**YOUR OBJECTIVE**
How many of the lines below contain the string "Instruction"? Reply with the number alone.

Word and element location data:
§

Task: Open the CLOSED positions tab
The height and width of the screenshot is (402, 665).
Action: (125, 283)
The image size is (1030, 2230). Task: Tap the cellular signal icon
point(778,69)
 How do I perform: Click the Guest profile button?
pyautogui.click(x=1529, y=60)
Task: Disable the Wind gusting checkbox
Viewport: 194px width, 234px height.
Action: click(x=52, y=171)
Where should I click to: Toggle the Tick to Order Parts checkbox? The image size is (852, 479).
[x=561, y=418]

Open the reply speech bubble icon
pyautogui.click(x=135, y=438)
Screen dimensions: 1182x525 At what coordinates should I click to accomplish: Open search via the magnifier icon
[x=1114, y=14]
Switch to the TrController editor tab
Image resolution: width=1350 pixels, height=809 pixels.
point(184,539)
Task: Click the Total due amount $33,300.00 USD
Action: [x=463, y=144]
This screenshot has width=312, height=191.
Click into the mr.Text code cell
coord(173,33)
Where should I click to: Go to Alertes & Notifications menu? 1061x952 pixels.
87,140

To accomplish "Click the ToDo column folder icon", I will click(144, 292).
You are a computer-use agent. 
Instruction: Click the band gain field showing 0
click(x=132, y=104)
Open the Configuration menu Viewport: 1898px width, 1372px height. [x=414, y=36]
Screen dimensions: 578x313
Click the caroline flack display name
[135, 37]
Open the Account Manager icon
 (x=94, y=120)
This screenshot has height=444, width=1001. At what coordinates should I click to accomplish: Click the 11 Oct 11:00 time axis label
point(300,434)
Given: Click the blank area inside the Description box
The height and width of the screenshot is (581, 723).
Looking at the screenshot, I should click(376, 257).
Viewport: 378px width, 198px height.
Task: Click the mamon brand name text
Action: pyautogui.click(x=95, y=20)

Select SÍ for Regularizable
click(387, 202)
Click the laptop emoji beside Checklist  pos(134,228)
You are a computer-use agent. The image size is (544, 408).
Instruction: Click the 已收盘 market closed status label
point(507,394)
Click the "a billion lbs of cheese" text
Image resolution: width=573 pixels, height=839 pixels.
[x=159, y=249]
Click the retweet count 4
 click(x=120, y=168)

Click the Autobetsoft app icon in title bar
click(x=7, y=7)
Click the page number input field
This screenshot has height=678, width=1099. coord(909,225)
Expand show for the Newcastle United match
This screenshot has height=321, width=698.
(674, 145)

§

**RESPONSE FOR THIS EXERCISE**
2